The close connection the women administrators assert they have with God helps them draw strength in times of adversities. They do not separate their work from their religious understanding; instead their belief in God guides their actions.

The participants’ emphasis in the narratives on their religious/spiritual beliefs can be analyzed through Williams’ (1993) deconstruction of Hagar’s life, a slave figure in the Bible, to address the “wilderness experience of Black women.” The wilderness experience for Hagar occurs in an isolated and lonesome desert. Pregnant, Hagar flees from Sarai to the wilderness. On two occasions, she encounters God in the desert as revelation that Hagar is not alone. Obeying God’s command, Hagar returns to Sarai’s house in submission to her. God later directs Hagar on how to receive the promise and provisions He has for her and her child (Sanders, 1995).

Williams (1993) interprets the wilderness experience to mean, “standing utterly alone in the midst of trouble with only God’s support to rely upon (p. 108)”. Hagar’s predicament strengthens her faith in God. The same can be said often occurs for many Black women who manifest their faith in troubled times. As Williams (1993) constructs a Christian theology from the point of view of Black women, she realizes the striking similarities between Hagar’s story and the story of Black women.

In her quest to analyze God’s response to the Black community’s situations of pain and bondage, she asks: “What was God’s response to Hagar’s predicament? Were her pain and God’s response to it congruent with Black women’s predicament and their understanding of God’s response to Black women’s suffering (Williams, 1993, p. 4)?” Hagar’s narrative reveals “the faith, hope, and struggle with which an African slave woman worked through issues of survival, surrogacy, motherhood, rape, homelessness, and economic and sexual oppression (p. 33)”, all of which Black women bear evidence of throughout American history. Williams (1993) argues that the “Black community has taken Hagar’s story unto itself because it has “spoken” to generation after generation of black women because her story has been validated as true by suffering Black people (p. 33).”

The story of Hagar also depicts resistance, affirmation, and empowerment of Black women in biblical perspective:

The Bible has been a significant source of spiritual, ethical, and political empowerment for black women who have used social service clubs, educational institutions, and advocacy organizations as bases for social activism. It has supplied the chief rationale for their resistance to human suffering and oppression, mandated their moral teachings and practice, resourced their affirmations of racial, cultural, and sexual identity. (Sanders, 1995, p. 126)

● **What you will do**
**A)** Reproduce the Hagar passage between "The Bible has" and "1995, p. 126)", inclusive.
**B)** According to the Hagar passage, on how many occasions does Hagar encounter God in the desert?

● **Entries**
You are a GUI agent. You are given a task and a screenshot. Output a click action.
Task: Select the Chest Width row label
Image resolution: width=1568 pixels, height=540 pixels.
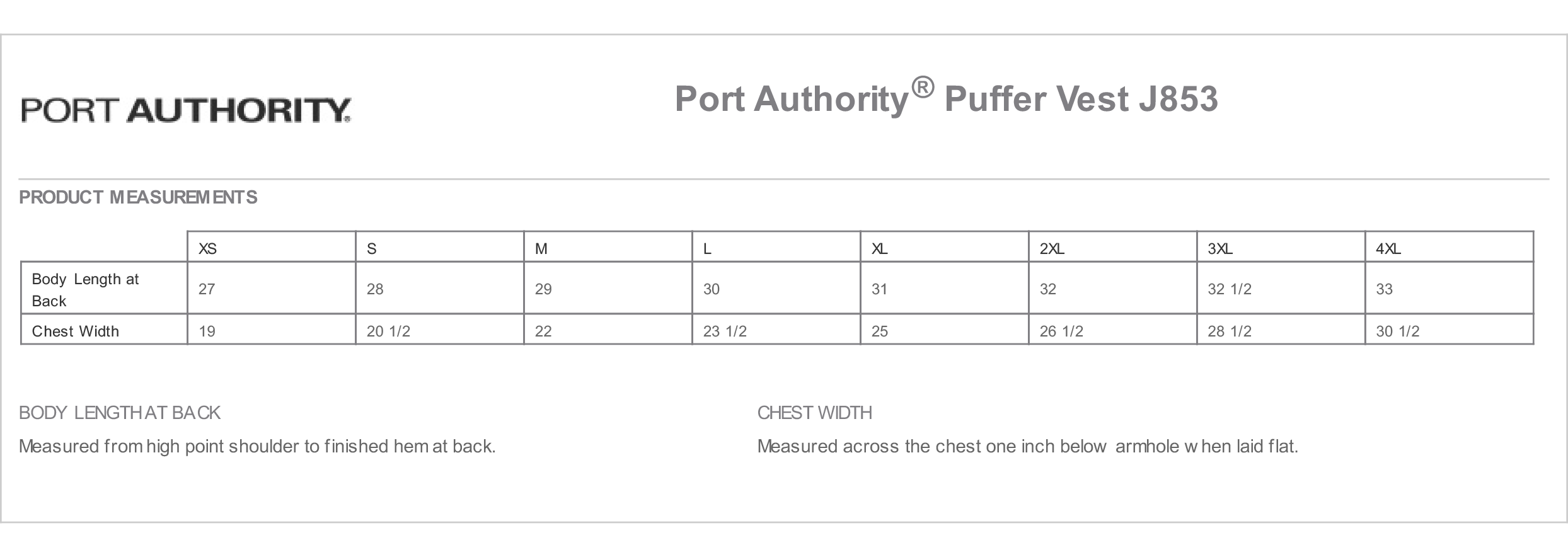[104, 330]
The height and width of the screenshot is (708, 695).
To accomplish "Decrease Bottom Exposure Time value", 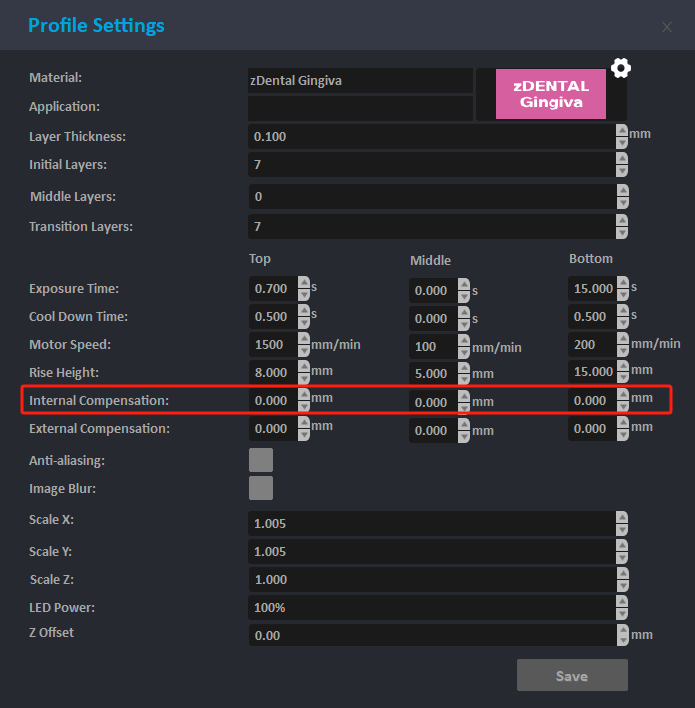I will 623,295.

● **Solutions below**
**A)**
The Bible has been a significant source of spiritual, ethical, and political empowerment for black women who have used social service clubs, educational institutions, and advocacy organizations as bases for social activism. It has supplied the chief rationale for their resistance to human suffering and oppression, mandated their moral teachings and practice, resourced their affirmations of racial, cultural, and sexual identity. (Sanders, 1995, p. 126)

**B)** Two.